TASK PROMPT. Below are entries. Give back exactly the lines from the one containing "Screen dimensions: 398x265" through the one containing "Given: Select BELALI TANIK 2 (Y.S) row", inclusive, without the pictures.

START DATASET EXTRACT

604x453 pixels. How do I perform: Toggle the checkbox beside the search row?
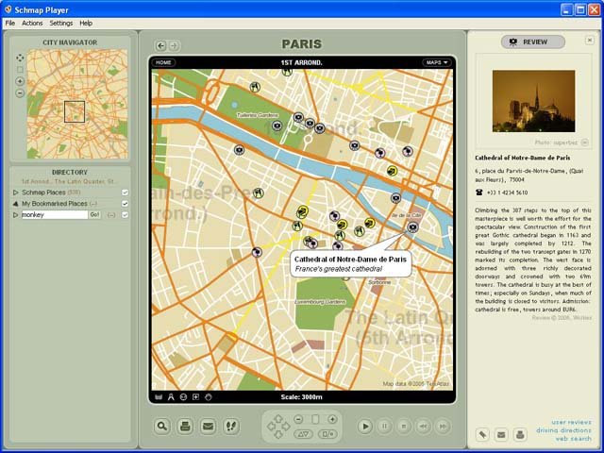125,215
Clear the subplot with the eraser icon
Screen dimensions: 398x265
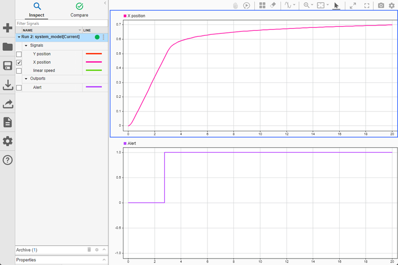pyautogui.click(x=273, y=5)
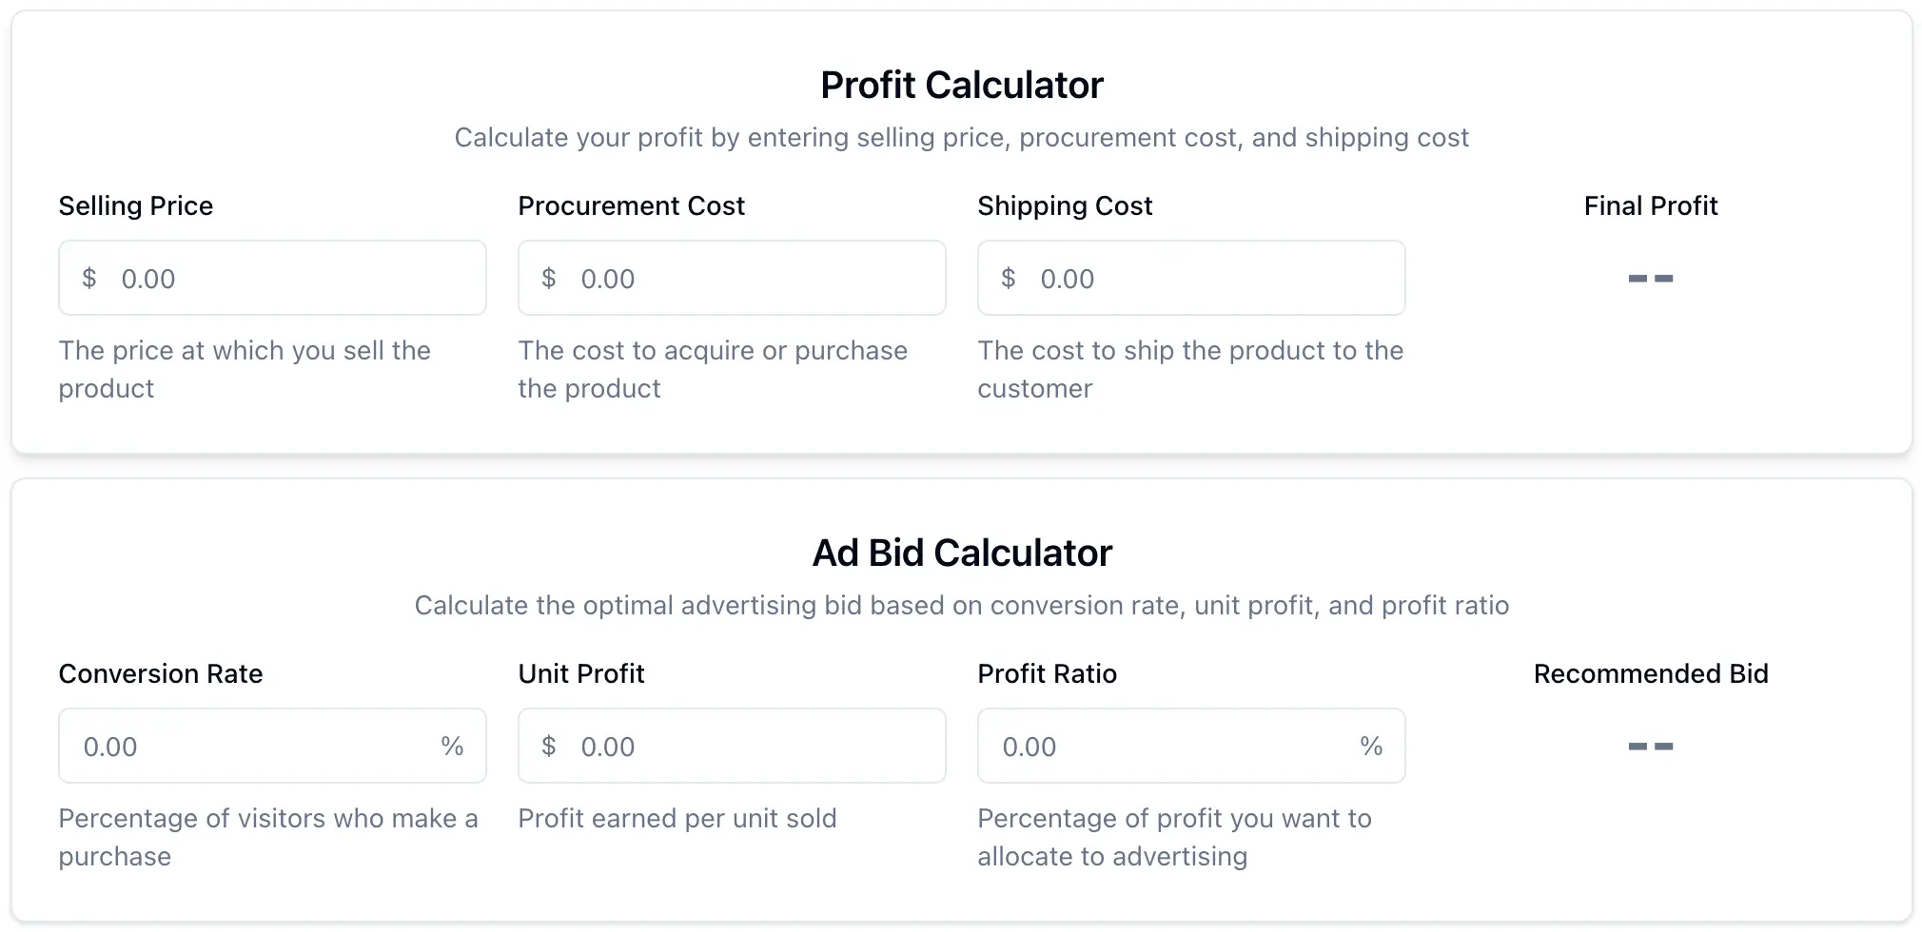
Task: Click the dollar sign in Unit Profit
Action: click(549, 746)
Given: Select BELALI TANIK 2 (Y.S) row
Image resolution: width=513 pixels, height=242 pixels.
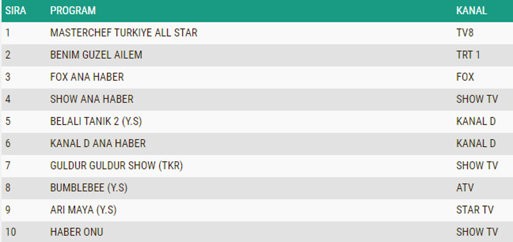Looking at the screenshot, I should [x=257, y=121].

END DATASET EXTRACT
START DATASET EXTRACT

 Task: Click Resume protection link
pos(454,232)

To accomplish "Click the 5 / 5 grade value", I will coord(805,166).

END DATASET EXTRACT

WRITTEN ANSWER.
Screen dimensions: 398x265
pyautogui.click(x=273, y=5)
Task: Click the dollar sign in Unit Profit
Action: click(549, 746)
Given: Select BELALI TANIK 2 (Y.S) row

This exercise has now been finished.